2. argot noun – (plural argots)

  1. A secret language or conventional slang peculiar to thieves, tramps, and vagabonds.
  2. The specialized informal vocabulary and terminology used between people with special skill in a field, such as between doctors, mathematicians or hackers; a jargon.

Example:  The conversation was in the argot of the trade, full of acronyms and abbreviations that made no sense to the uninitiated.
Synonyms

  1. (secret language): cant, jargon, slang
  2. (specialized vocabulary): jargon Wiktionary

The recurring themes that I see are:

  • secrecy [need to conceal from others],
  • language at the service of self-interest,
  • degree of criminality although not necessarily (ie. see list of drug world argot, prison argot, Prostitution-related jargon),
  • words with multiple meanings (to insider versus outsider, uninitiated),
  • enables credentialing for evaluating new potential ingroup members, and
  • allows connecting and linking diverse user groups, networks and markets, all around the world.

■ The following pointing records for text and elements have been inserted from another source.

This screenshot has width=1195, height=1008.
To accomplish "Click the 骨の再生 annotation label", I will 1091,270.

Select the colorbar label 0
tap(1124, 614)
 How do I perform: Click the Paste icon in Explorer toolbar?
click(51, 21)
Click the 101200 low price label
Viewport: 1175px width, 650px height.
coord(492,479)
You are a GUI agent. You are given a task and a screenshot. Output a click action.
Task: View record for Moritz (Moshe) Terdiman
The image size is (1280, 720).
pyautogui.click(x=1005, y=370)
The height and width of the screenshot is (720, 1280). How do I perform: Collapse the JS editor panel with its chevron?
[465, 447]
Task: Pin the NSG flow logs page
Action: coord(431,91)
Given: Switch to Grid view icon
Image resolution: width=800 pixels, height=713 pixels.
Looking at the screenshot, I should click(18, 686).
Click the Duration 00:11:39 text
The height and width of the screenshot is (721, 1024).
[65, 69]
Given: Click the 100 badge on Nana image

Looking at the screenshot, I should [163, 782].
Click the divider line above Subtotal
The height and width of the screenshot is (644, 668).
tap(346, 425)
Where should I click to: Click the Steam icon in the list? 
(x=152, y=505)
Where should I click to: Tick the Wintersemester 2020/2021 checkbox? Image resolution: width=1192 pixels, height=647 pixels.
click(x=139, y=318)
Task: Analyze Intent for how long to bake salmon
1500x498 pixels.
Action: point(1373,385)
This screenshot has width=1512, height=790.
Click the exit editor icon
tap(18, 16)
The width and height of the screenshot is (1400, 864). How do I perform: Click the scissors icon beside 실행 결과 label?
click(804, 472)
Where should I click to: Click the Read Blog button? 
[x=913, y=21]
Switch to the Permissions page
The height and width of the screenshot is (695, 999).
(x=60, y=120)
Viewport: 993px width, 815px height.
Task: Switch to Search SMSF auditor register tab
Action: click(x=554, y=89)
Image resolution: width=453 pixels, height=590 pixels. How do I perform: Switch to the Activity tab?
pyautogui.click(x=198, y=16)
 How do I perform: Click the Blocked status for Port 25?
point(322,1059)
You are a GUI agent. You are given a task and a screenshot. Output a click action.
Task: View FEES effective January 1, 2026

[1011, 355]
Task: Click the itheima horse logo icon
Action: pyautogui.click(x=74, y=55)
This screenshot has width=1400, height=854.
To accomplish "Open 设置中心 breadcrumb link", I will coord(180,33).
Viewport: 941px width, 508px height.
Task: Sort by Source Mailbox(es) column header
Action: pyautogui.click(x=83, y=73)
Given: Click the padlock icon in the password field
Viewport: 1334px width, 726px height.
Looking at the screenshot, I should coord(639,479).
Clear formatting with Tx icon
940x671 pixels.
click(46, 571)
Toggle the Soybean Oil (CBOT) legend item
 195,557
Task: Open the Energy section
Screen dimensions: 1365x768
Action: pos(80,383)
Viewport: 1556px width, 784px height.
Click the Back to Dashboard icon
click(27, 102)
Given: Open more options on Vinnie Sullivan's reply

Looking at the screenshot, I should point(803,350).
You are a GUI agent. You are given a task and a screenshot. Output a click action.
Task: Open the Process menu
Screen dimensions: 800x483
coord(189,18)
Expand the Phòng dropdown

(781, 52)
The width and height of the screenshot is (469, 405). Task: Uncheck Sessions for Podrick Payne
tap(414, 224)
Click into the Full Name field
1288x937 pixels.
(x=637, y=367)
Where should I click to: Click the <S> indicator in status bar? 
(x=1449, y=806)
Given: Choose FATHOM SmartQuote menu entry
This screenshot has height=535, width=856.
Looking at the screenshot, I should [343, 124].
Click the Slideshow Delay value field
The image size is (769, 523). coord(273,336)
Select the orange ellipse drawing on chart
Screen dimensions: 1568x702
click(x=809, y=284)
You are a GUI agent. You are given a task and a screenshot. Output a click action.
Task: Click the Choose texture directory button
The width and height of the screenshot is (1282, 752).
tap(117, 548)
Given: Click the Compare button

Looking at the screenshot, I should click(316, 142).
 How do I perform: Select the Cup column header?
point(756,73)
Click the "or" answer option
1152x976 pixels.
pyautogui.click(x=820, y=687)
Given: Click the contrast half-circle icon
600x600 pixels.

Franchising argot is a communication system widely understood among Big Franchising’s participants, yet it is largely hidden from mainstream culture. A necessary prerequisite to support modern franchising as a confidence game.

There is a need for a language resource to translate franchising words into plain English. I have started by defining terms and collecting examples of industry behavior in the Information Sharing Project.

  • My next contribution will be to write a dictionary of franchise terms.

A book similar to Fowler’s Modern English Usage: a style guide to explain mom-and-pop franchise investing. A doubter’s dictionary.